Artist's search for freedom of gender expression wins 2020 Art Humanity Prize

Gender is a spectrum in which feminine and masculine are just two extremes. In between, there exists a multitude, or even an infinite, number of ways in which people might identify themselves - if only language allowed them to. 

Tristan Bartolini, an artist and student at Geneva’s Haute école d'art et de design (HEAD), was last night awarded the 2020 Art Humanity Prize by the Geneva Red Cross, the International Committee of the Red Cross (ICRC) and the HEAD for his graphic project “L’inclusif-ve” on the expression of gender.

As gender, sexuality and individuality have taken on more fluid forms, language and its alphabet, have in contrast remained static.  Especially in Romance languages like French, which are bound by its masculine and feminine endings.

Bartolini’s answer was to create a graphic mix of letters by superimposing masculine and feminine endings to create new signs that signify inclusiveness and, as he explains, “to help people find their voice”.

Now in its sixth year, the Art Humanity prize was created by the HEAD and the ICRC as a way to engage young artists with international Geneva and humanitarian action. “It is more than a’s a way to engage and really try to build bridges between these two worlds,” Philippe Stoll, head of communication policy and support at the ICRC.  The prize encompasses the wider notion of humanity and not just humanitarianism, or humanitarian aid, he added.


Bartolini was awarded the jury prize while interior architecture students Dany Champion, Karen Pisoni et Marion Vergne won the public prize for their project, CarEvents, which revisits the design and purpose of charity Caritas’ second-hand shops.

The trio reused and upcycled existing materials to create a new space at Caritas’ shop in Plainpalais, Geneva, taking into account the needs of social diversity, listening and solidarity.

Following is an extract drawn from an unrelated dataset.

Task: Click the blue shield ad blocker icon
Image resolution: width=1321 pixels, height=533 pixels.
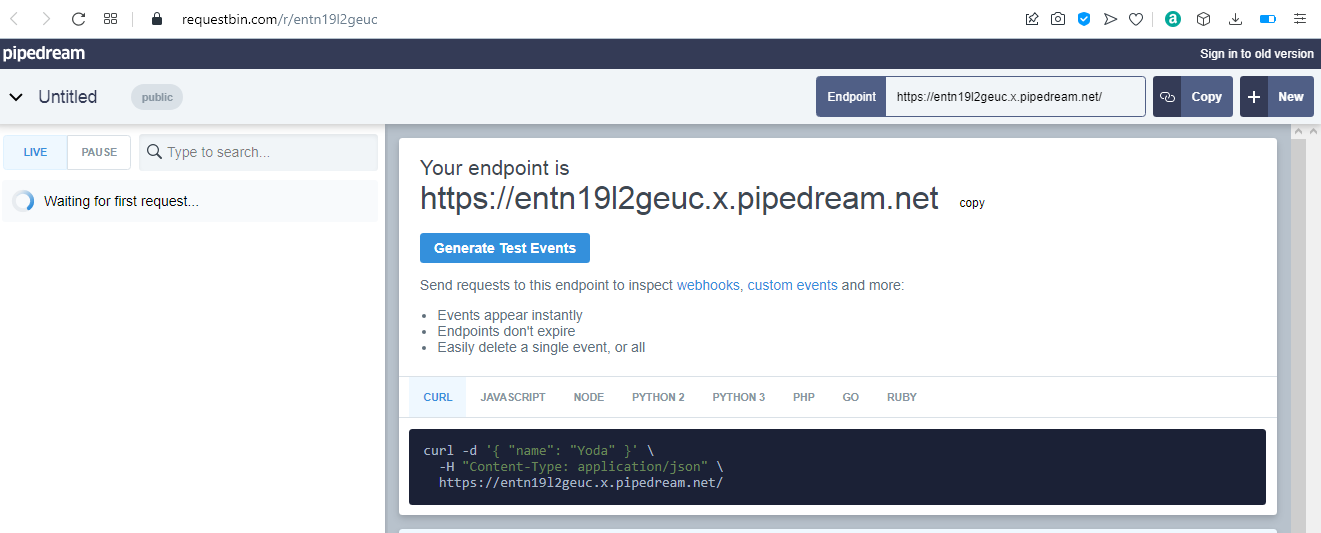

"This project leads to a reflection on the conditions of human beings facing daily difficulties, whether social, financial or political," the said.

The other three finalists were Rokhaya Marieme Balde, with her documentary film “In search of Aline”,Alicia Dubuis for her project, a conceptual website project that explores the taboos around pregnancy, and Thomas Omoni Obiero, “A Storyteller, Disorder and Promises of Cure”.